** Opening THE RECORDS block **

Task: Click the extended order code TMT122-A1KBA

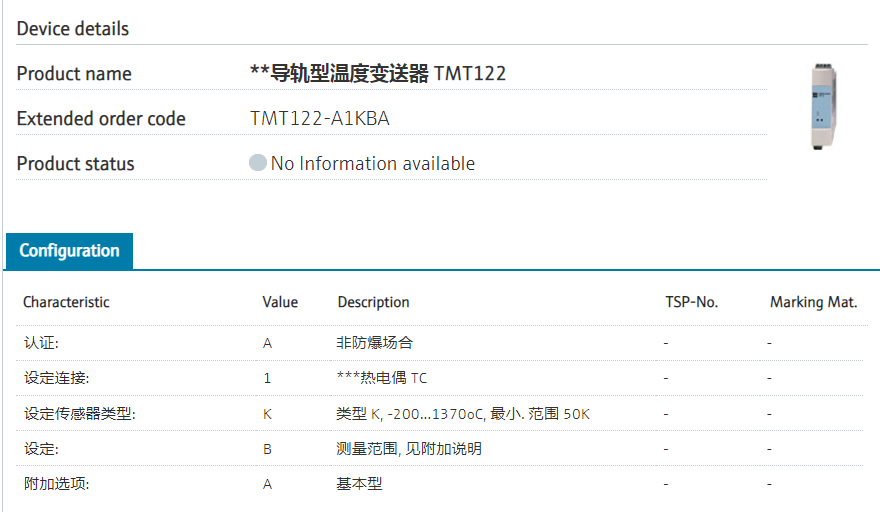Action: 319,119
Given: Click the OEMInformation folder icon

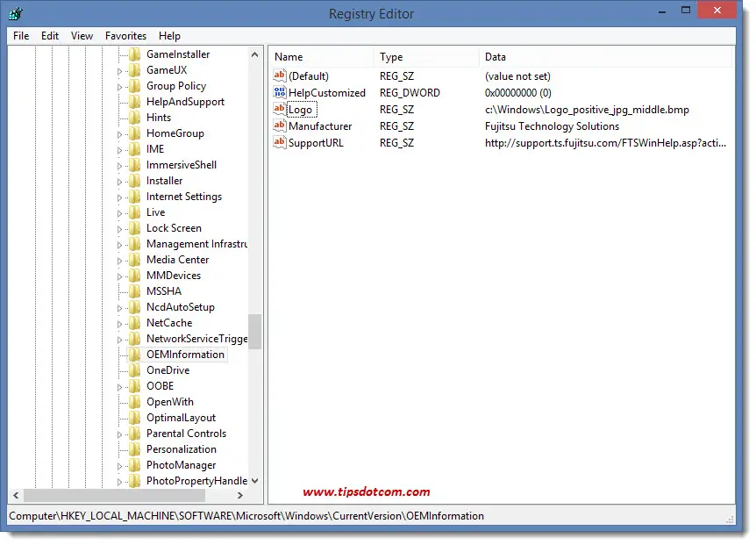Looking at the screenshot, I should (134, 355).
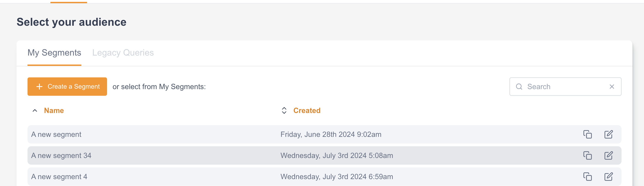Image resolution: width=644 pixels, height=186 pixels.
Task: Toggle sort order on the Name column
Action: pos(54,110)
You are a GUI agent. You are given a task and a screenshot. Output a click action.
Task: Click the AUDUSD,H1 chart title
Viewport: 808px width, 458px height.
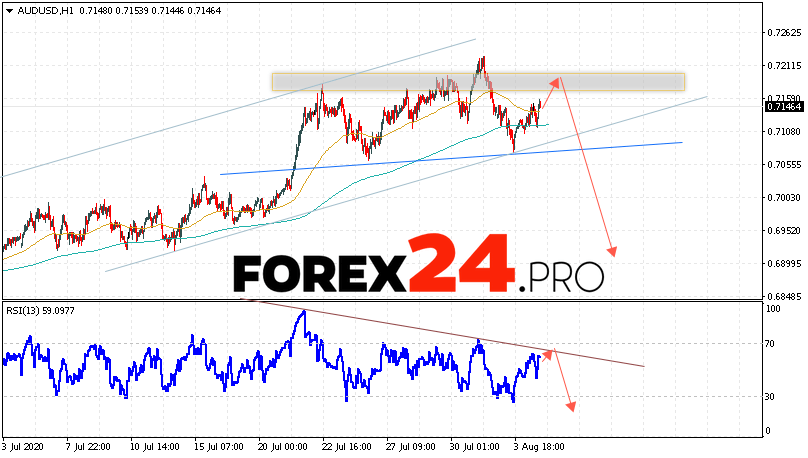(x=40, y=8)
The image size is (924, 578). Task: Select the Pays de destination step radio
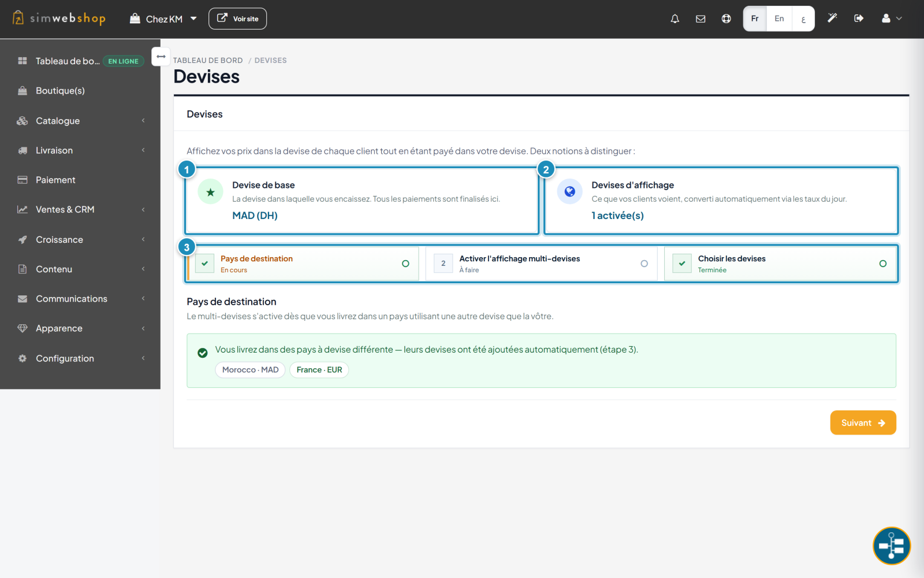coord(405,264)
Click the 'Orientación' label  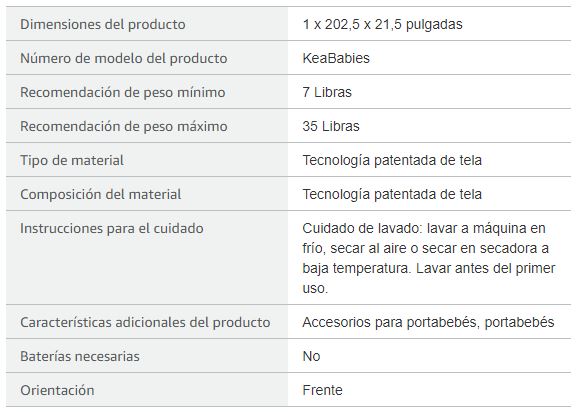coord(57,390)
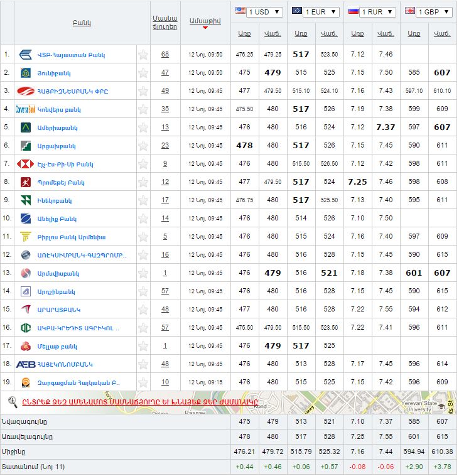This screenshot has width=459, height=476.
Task: Sort table by Բանկ column header
Action: tap(82, 23)
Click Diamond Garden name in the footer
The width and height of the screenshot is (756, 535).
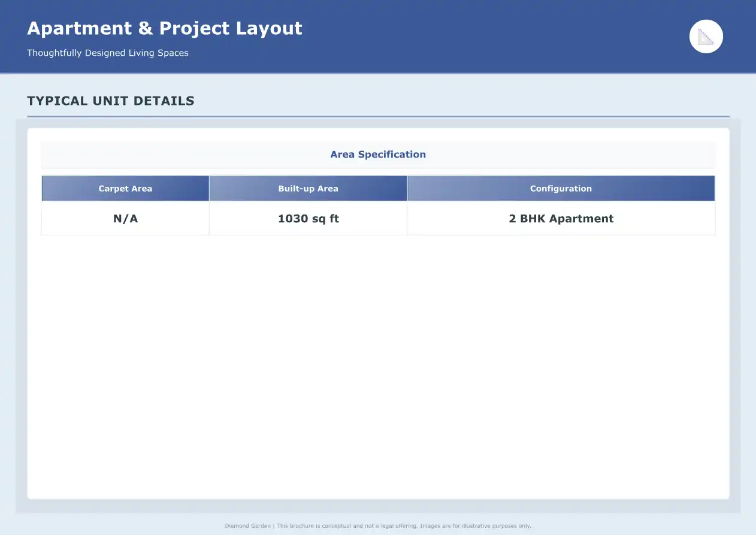pos(247,526)
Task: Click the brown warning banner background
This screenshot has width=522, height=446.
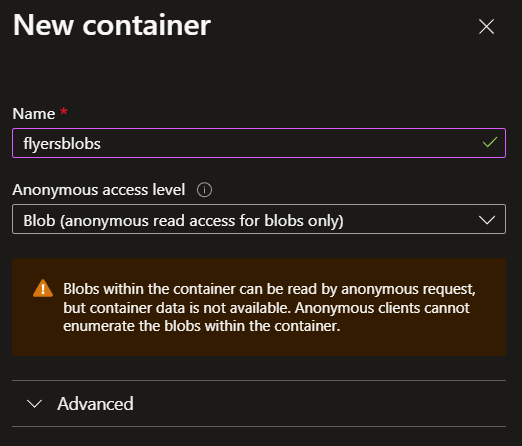Action: 259,345
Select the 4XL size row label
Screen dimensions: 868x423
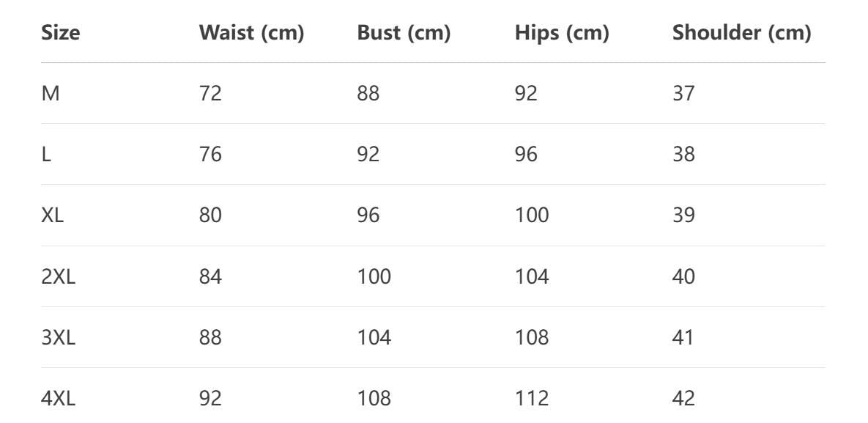(59, 398)
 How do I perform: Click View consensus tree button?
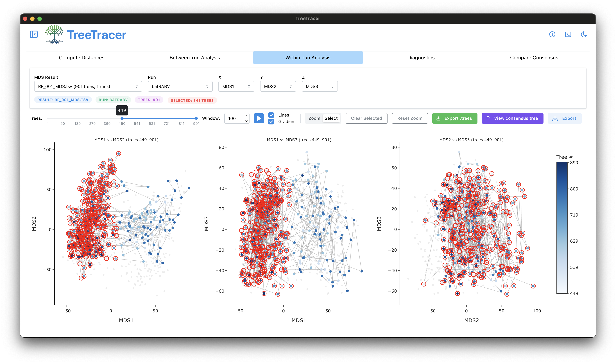point(512,118)
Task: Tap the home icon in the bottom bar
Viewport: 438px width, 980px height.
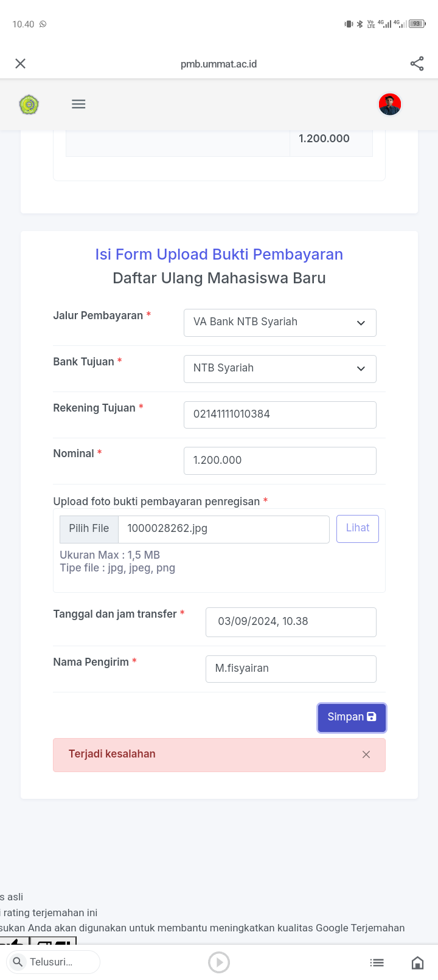Action: (x=417, y=962)
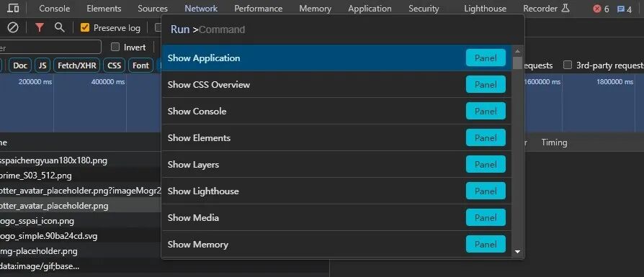Toggle the Preserve log checkbox
Viewport: 644px width, 277px height.
(85, 28)
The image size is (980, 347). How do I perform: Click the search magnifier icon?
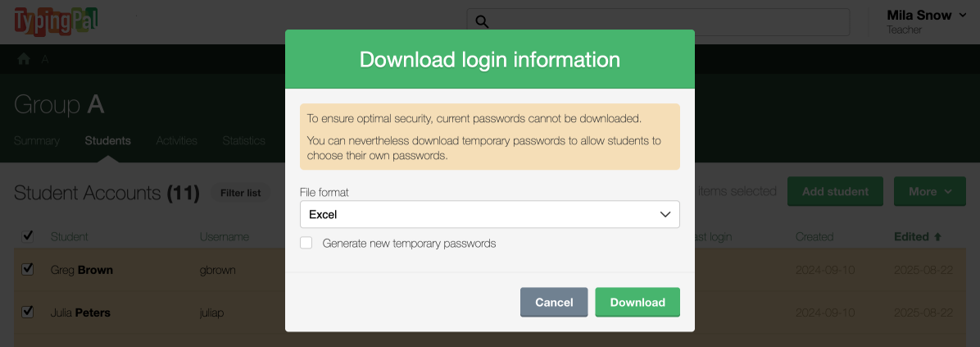click(482, 21)
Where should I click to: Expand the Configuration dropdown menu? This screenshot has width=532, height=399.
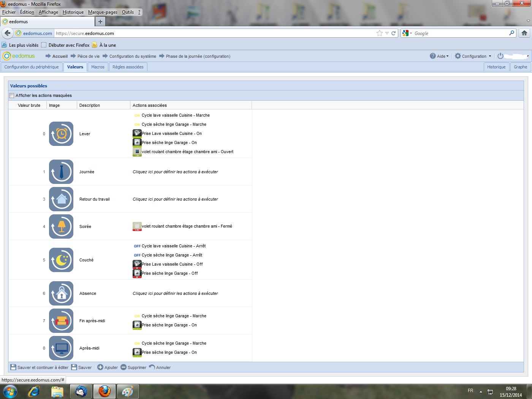coord(473,56)
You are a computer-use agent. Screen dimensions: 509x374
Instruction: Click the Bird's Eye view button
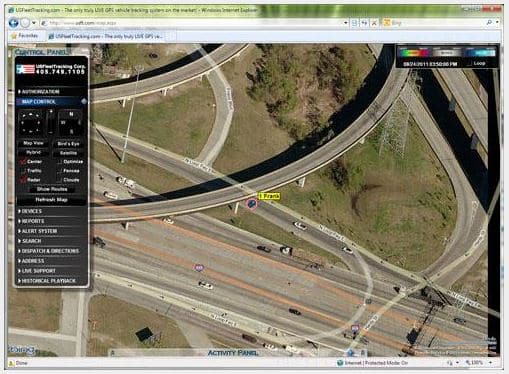[68, 143]
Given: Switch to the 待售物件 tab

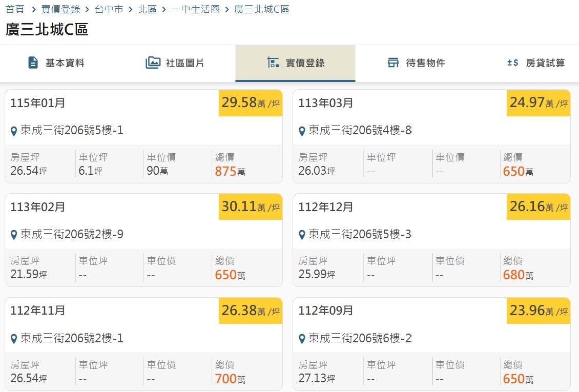Looking at the screenshot, I should 416,63.
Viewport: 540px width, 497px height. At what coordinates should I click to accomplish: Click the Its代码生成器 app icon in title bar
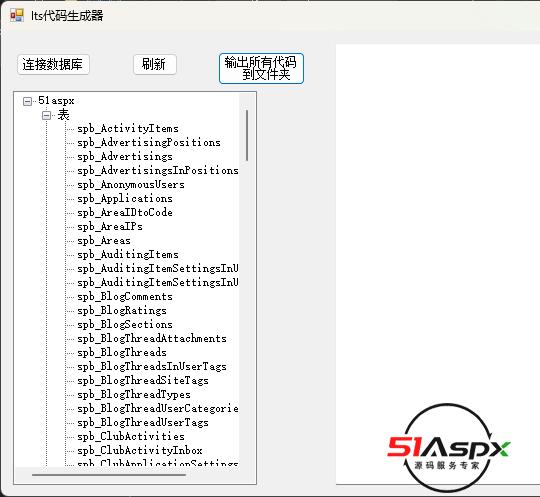click(17, 15)
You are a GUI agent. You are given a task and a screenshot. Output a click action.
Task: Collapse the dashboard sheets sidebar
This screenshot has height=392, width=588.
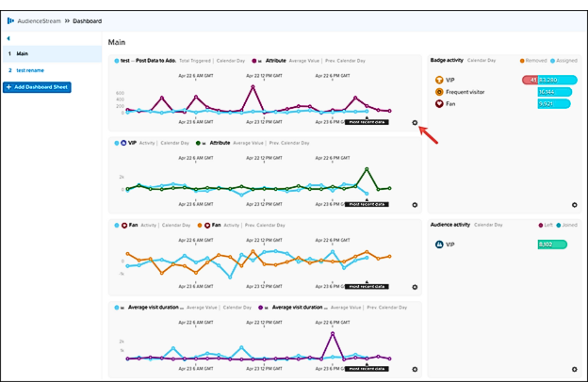click(8, 38)
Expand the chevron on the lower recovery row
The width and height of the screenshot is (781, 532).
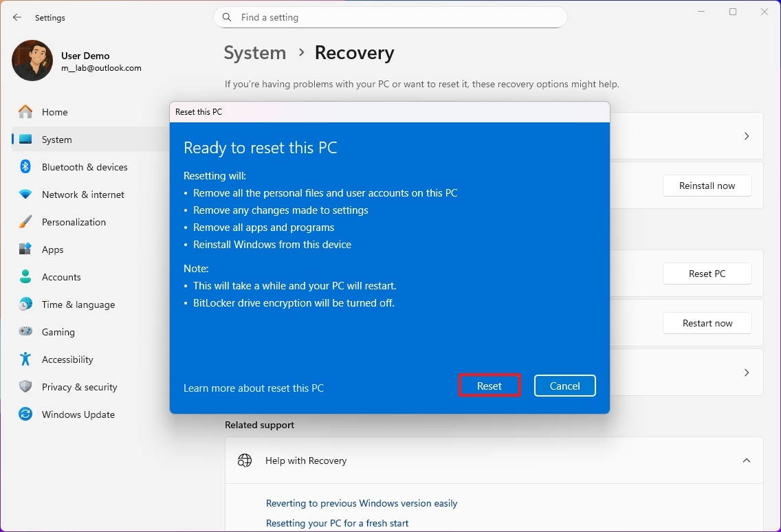[x=747, y=372]
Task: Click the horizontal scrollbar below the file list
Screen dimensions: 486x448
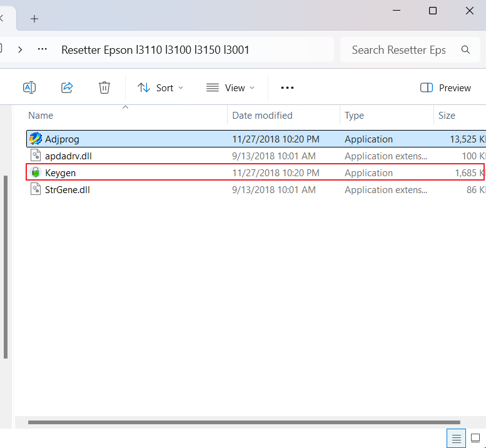Action: 244,422
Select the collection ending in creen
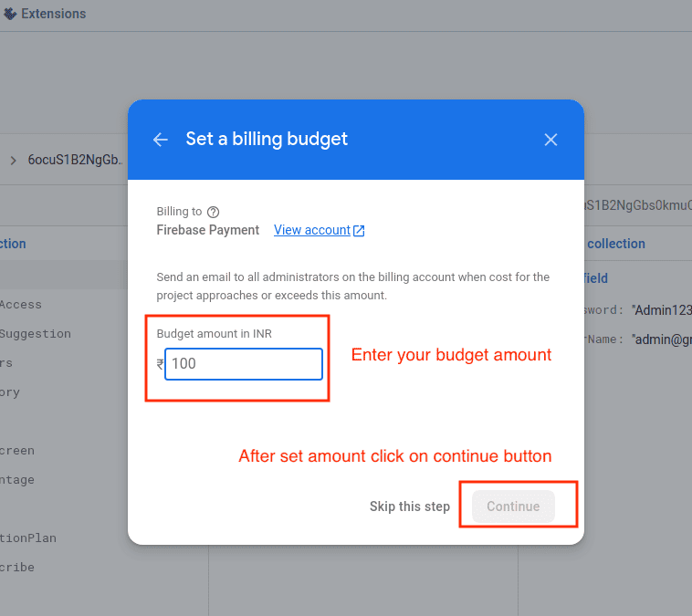Viewport: 692px width, 616px height. (x=17, y=451)

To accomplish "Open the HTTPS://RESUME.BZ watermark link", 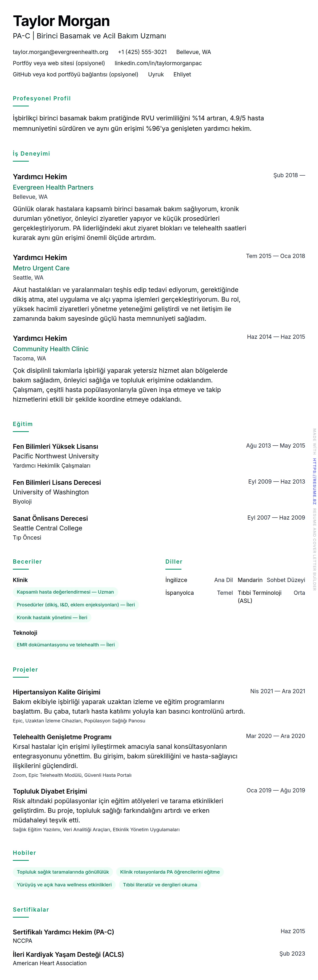I will pos(314,481).
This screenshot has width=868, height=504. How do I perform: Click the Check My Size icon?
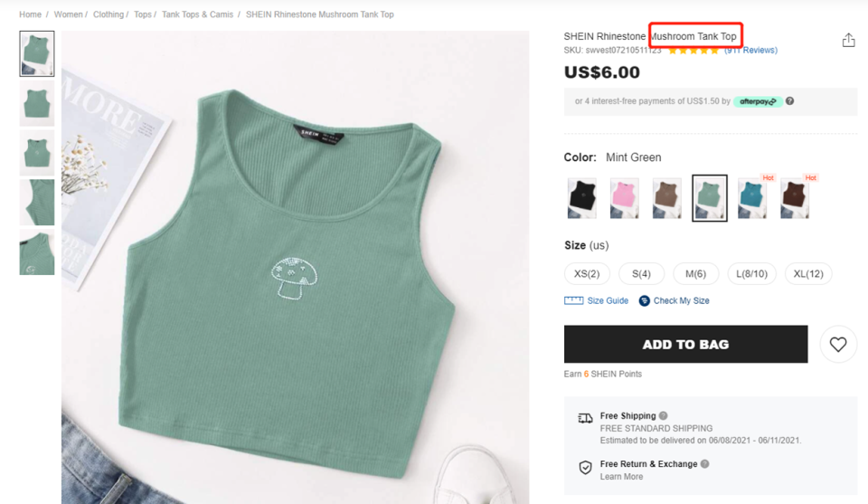[645, 300]
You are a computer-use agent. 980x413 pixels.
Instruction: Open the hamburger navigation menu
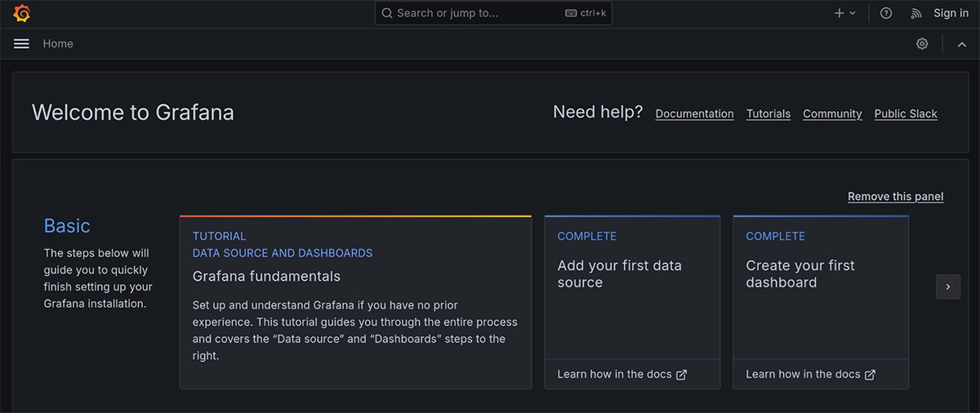tap(21, 44)
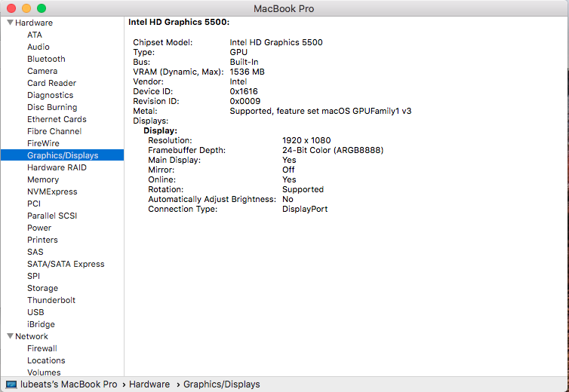The height and width of the screenshot is (392, 569).
Task: Select SATA/SATA Express entry
Action: pos(66,264)
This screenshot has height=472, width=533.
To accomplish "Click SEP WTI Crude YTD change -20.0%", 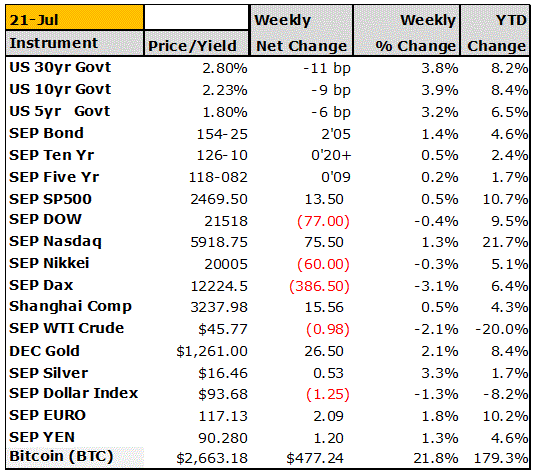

** Closing THE RECORDS block **

- [EXERCISE GOAL]:
Starting at the first line of the records above, set down each line exactly through the one that holds "Task: Click the AUDUSD,H1 chart title". Omit pictures.

- [TASK ANSWER]:
Task: Click the extended order code TMT122-A1KBA

Action: 319,119
Given: Click the OEMInformation folder icon

Looking at the screenshot, I should (134, 355).
Image resolution: width=644 pixels, height=186 pixels.
Task: Toggle sort order on the Name column
Action: pos(54,110)
You are a GUI agent. You are given a task and a screenshot. Output a click action.
Task: Click the AUDUSD,H1 chart title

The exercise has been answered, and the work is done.